Gittiğim yabancı şehirleri de yürüyerek tanımaya çalışırım.

Genellikle yüksek bir binadan kerteriz alıp, geri dönüş yolumu kontrol altında tutarak yavaş yavaş açılırım.

Belli bir ritmim yoktur, kafama estiği, canımın istediği yerde dururum.

Otomobille hızla geçip giderken kaçan güzellikleri yürürken ıskalamazsınız.

Ne küçük bir sokak kahvesini, ne enteresan bir dükkanı kaçırırsınız.

Yürüyen insan kontrol sahibidir.

İstediği yerde durur, istediği zaman hareket eder.

*

"Birader, sıcak mı çarptı? Havaya baksana! Sanırsın 7/8 Hasan Paşa Fırını’nın kapağı düşmüş, oradan çıkan sıcak da gelip bizi bulmuş... Bu havada yürünür mü?" diyebilirsiniz.

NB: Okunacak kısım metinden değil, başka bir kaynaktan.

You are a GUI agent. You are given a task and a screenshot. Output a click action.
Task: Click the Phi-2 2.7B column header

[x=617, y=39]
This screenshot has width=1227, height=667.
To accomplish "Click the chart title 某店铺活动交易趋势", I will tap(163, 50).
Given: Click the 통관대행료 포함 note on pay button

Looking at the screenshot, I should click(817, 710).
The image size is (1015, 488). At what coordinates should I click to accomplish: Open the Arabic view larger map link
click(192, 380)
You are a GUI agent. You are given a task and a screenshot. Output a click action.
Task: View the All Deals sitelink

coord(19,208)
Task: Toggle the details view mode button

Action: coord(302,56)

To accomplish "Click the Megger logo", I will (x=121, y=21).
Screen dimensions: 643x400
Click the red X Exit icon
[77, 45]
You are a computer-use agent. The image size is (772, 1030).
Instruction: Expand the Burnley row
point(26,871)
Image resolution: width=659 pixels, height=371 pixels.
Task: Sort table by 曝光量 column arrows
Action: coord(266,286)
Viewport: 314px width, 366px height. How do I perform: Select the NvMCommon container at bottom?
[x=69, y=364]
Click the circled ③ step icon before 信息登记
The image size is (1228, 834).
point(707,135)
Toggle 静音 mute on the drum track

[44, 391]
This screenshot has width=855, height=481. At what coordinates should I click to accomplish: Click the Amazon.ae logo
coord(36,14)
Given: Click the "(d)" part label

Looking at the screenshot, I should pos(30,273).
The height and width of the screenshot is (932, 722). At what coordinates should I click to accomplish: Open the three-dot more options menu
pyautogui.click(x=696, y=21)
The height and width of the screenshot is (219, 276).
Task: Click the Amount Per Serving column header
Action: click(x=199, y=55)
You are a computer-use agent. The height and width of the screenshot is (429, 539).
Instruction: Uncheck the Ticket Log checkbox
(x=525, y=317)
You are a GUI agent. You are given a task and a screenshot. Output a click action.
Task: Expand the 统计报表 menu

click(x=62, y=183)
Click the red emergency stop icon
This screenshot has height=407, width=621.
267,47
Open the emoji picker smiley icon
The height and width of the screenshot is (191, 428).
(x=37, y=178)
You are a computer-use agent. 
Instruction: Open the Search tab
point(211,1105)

Doğrudur. Bu havada yürünmez.

Evden yürümek için çıkıp sıcaktan kafayı yemek ve Amok Koşucusu’na dönmek kuvvetli bir ihtimal.

Fakat beni de David Le Breton dürttü.

*

Kim bu David Abi?

Fransız bir akademisyen. Strasbourg İnsan Bilimleri Üniversitesi’nde görev yapan bir antropolog ve sosyolog.

Sel Yayıncılık’tan İsmail Yerguz’un çevirisiyle yayınlanan "Yürümeye Övgü" adlı kitabın yazarı.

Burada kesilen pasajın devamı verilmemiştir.